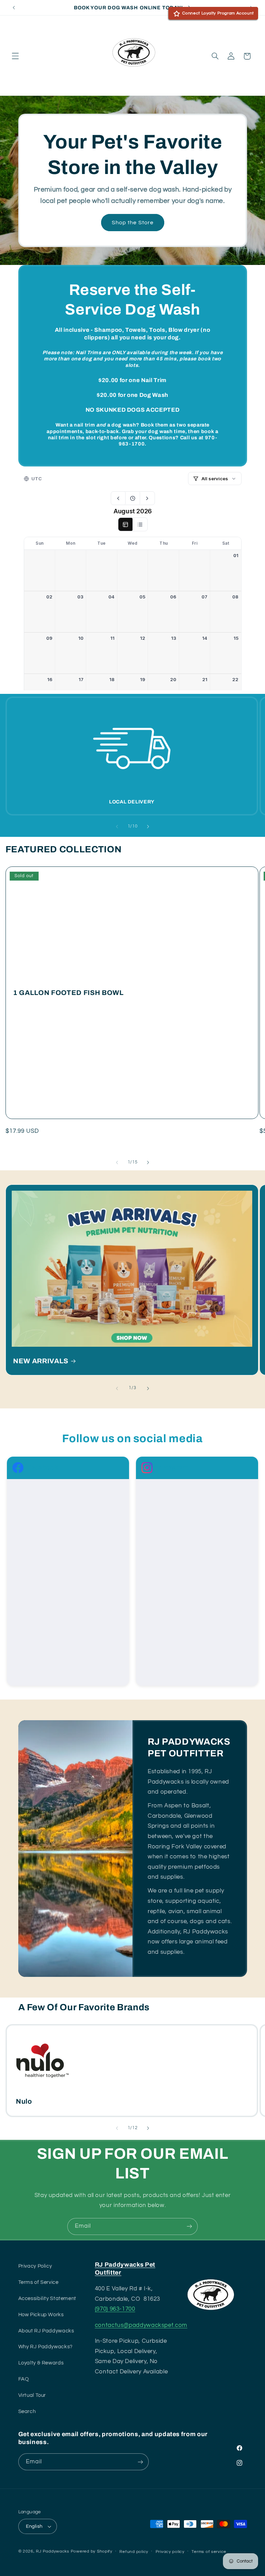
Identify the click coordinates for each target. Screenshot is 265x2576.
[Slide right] (148, 826)
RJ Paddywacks (52, 2551)
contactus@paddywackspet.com (141, 2325)
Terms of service (209, 2552)
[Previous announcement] (13, 7)
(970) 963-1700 (115, 2309)
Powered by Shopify (91, 2551)
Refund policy (133, 2552)
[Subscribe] (189, 2226)
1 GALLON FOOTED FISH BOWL (68, 992)
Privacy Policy (35, 2266)
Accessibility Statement (47, 2298)
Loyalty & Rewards (41, 2362)
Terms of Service (38, 2282)
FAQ (23, 2379)
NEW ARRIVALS (40, 1360)
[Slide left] (117, 826)
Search (27, 2411)
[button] (15, 56)
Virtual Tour (32, 2395)
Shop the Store (133, 222)
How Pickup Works (41, 2314)
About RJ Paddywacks (46, 2330)
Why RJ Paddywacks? (45, 2346)
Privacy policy (170, 2552)
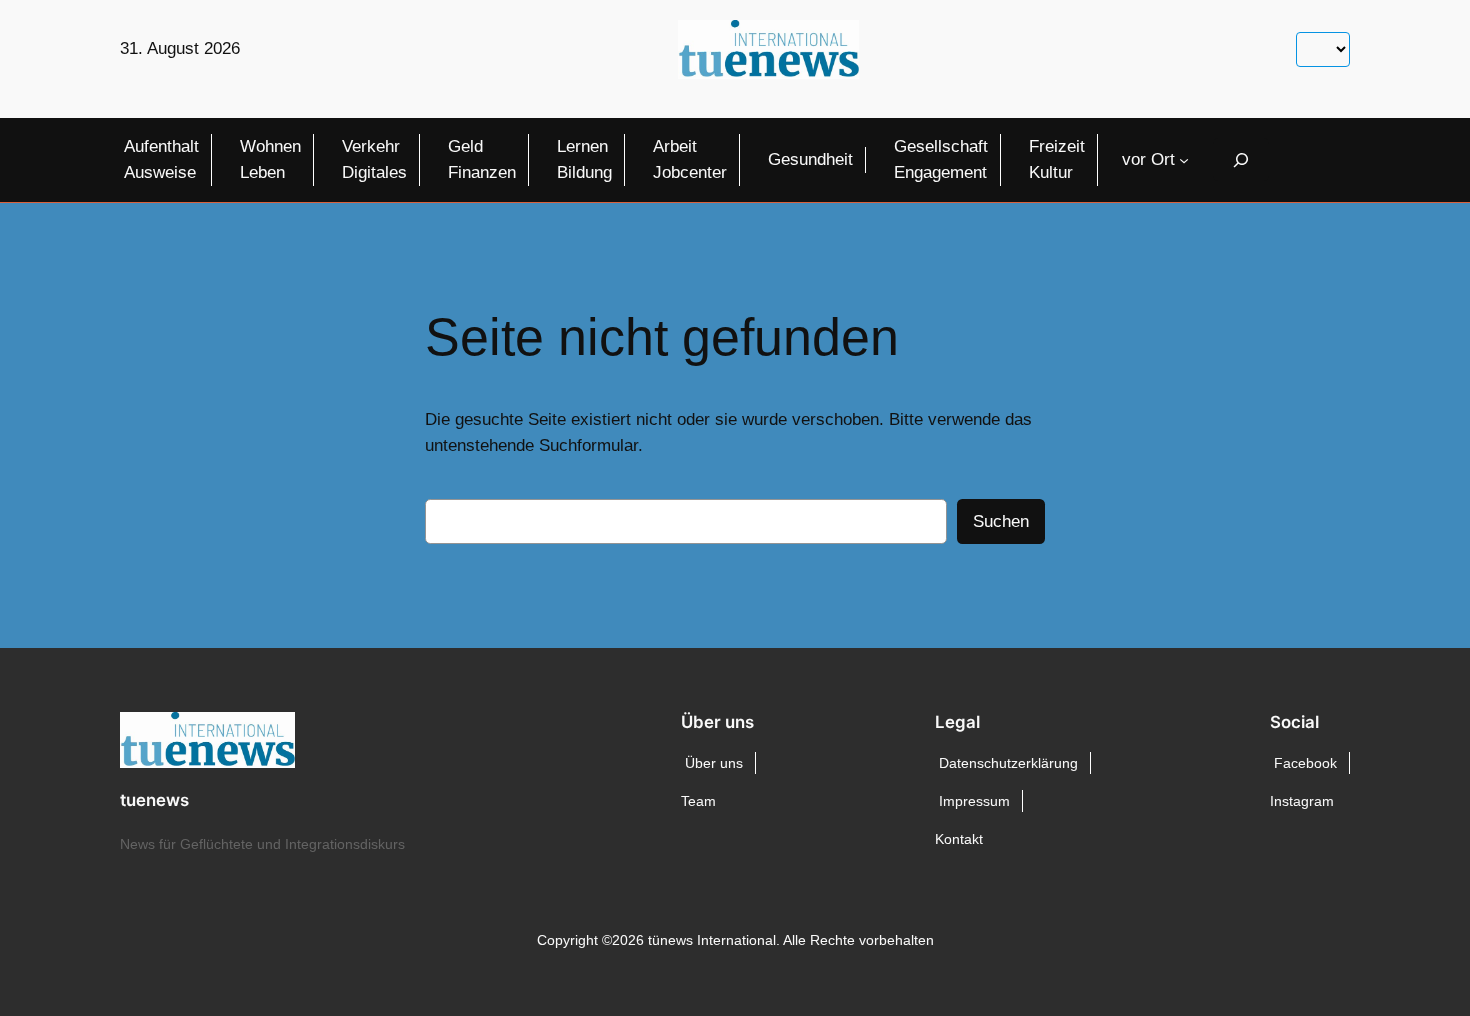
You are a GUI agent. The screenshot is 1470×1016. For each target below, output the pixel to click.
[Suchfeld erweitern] (1241, 159)
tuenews (154, 800)
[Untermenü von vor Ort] (1184, 160)
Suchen (1001, 521)
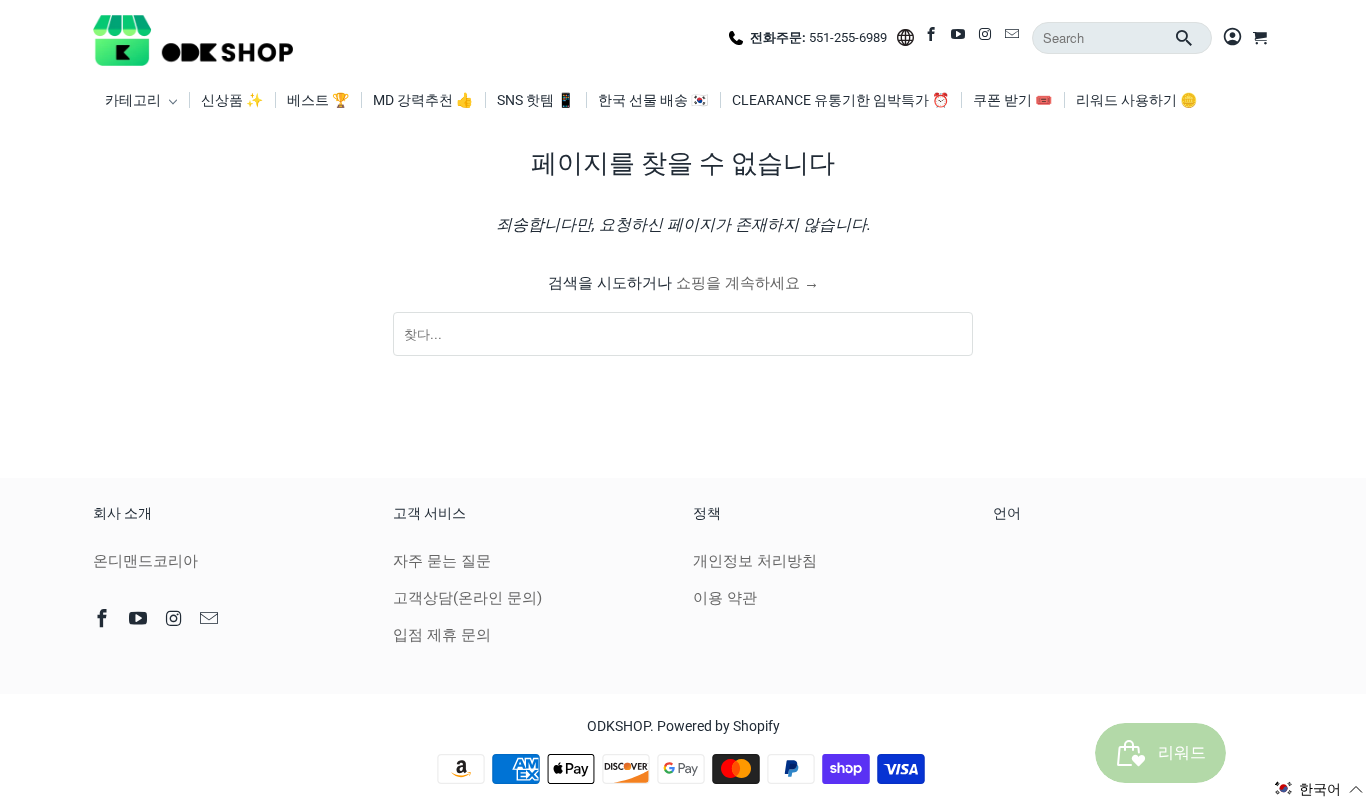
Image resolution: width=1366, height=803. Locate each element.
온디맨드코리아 (145, 561)
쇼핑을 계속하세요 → (747, 283)
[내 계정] (1232, 38)
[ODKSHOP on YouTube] (959, 38)
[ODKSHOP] (193, 38)
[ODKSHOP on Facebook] (932, 38)
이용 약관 (725, 598)
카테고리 (134, 100)
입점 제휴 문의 (442, 635)
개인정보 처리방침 (755, 561)
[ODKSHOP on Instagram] (986, 38)
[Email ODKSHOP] (1013, 38)
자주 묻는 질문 (442, 561)
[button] (1319, 789)
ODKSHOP (618, 726)
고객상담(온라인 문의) (467, 598)
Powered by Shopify (718, 726)
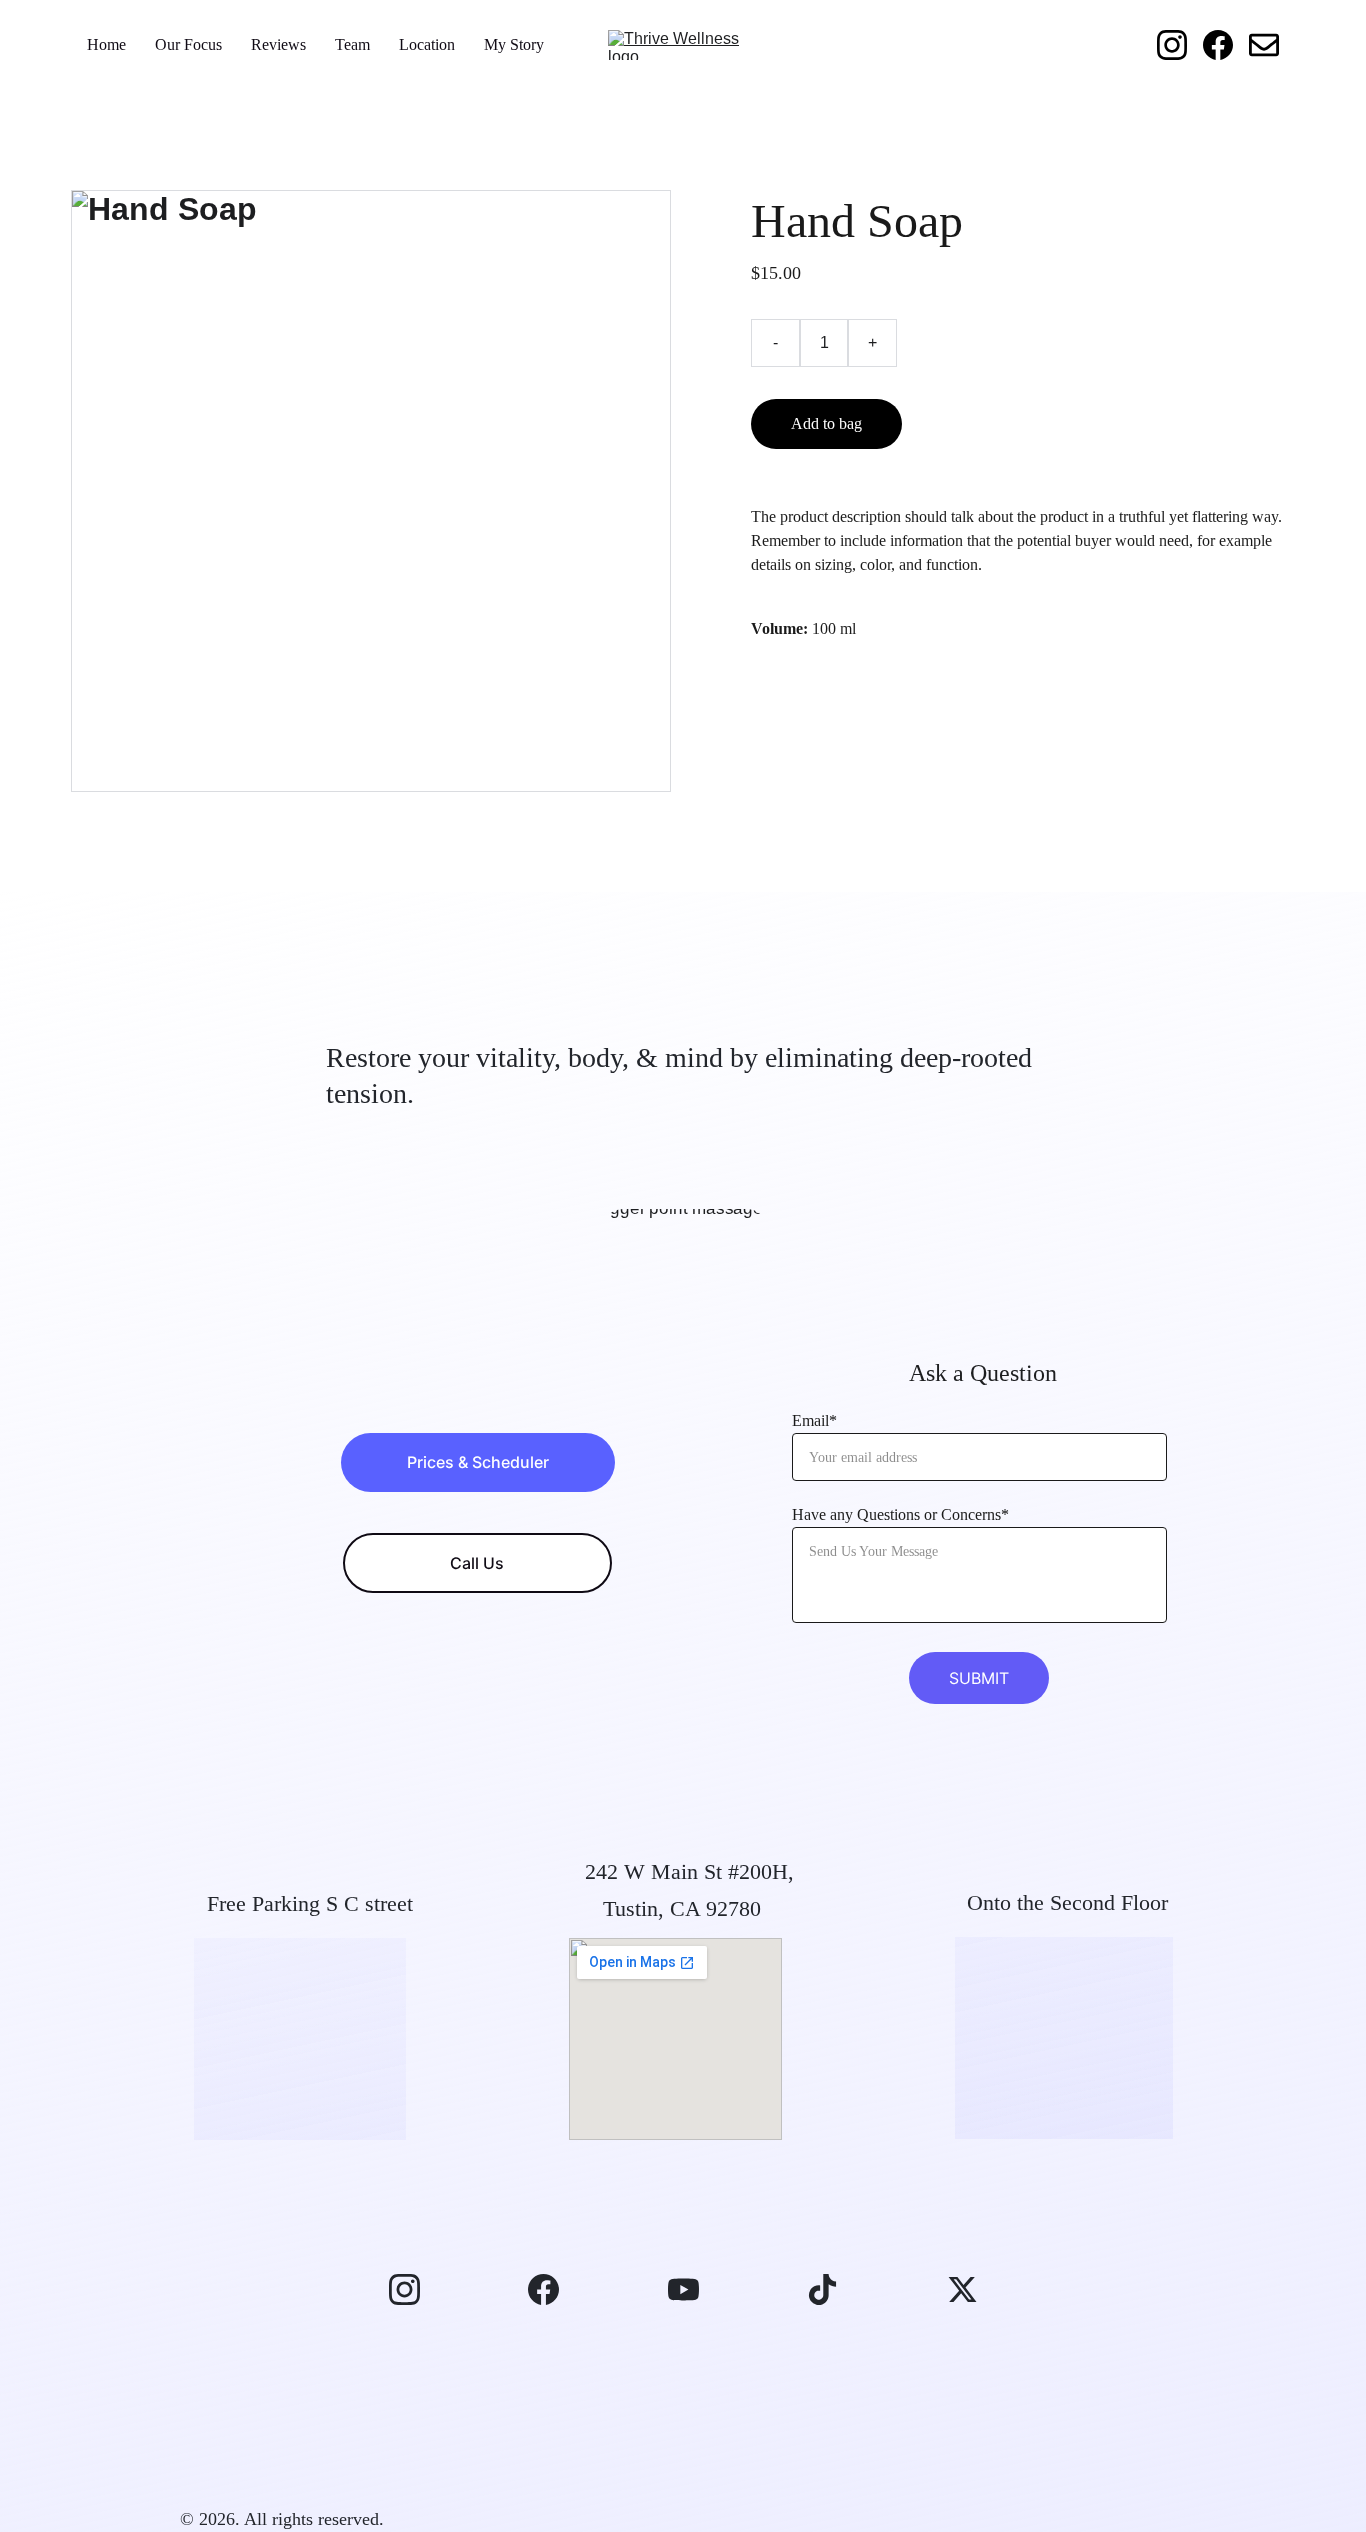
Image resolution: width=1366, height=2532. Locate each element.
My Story (514, 44)
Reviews (278, 44)
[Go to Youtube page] (693, 2289)
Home (106, 44)
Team (352, 44)
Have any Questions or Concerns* (900, 1514)
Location (427, 44)
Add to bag (826, 423)
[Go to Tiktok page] (832, 2289)
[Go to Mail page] (1264, 45)
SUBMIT (979, 1678)
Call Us (477, 1563)
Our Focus (188, 44)
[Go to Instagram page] (1180, 45)
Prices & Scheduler (478, 1462)
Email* (814, 1420)
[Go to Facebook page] (1226, 45)
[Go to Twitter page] (962, 2289)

What you need to do> Without the pictures, repeat the entries above line by line, from the first through the one that contains "[ODKSHOP] (193, 38)", both ends included.

Solved problem>
Identify the click coordinates for each target. Screenshot is 265x2576.
[Slide right] (148, 826)
RJ Paddywacks (52, 2551)
contactus@paddywackspet.com (141, 2325)
Terms of service (209, 2552)
[Previous announcement] (13, 7)
(970) 963-1700 (115, 2309)
Powered by Shopify (91, 2551)
Refund policy (133, 2552)
[Subscribe] (189, 2226)
1 GALLON FOOTED FISH BOWL (68, 992)
Privacy Policy (35, 2266)
Accessibility Statement (47, 2298)
Loyalty & Rewards (41, 2362)
Terms of Service (38, 2282)
FAQ (23, 2379)
NEW ARRIVALS (40, 1360)
[Slide left] (117, 826)
Search (27, 2411)
[button] (15, 56)
Virtual Tour (32, 2395)
Shop the Store (133, 222)
How Pickup Works (41, 2314)
About RJ Paddywacks (46, 2330)
Why RJ Paddywacks? (45, 2346)
Privacy policy (170, 2552)
You are a GUI agent. The screenshot is 1470×1016. For each target below, output the pixel to click.
[Suchfeld erweitern] (1241, 159)
tuenews (154, 800)
[Untermenü von vor Ort] (1184, 160)
Suchen (1001, 521)
Image resolution: width=1366, height=803. Locate each element.
온디맨드코리아 (145, 561)
쇼핑을 계속하세요 → (747, 283)
[내 계정] (1232, 38)
[ODKSHOP on YouTube] (959, 38)
[ODKSHOP] (193, 38)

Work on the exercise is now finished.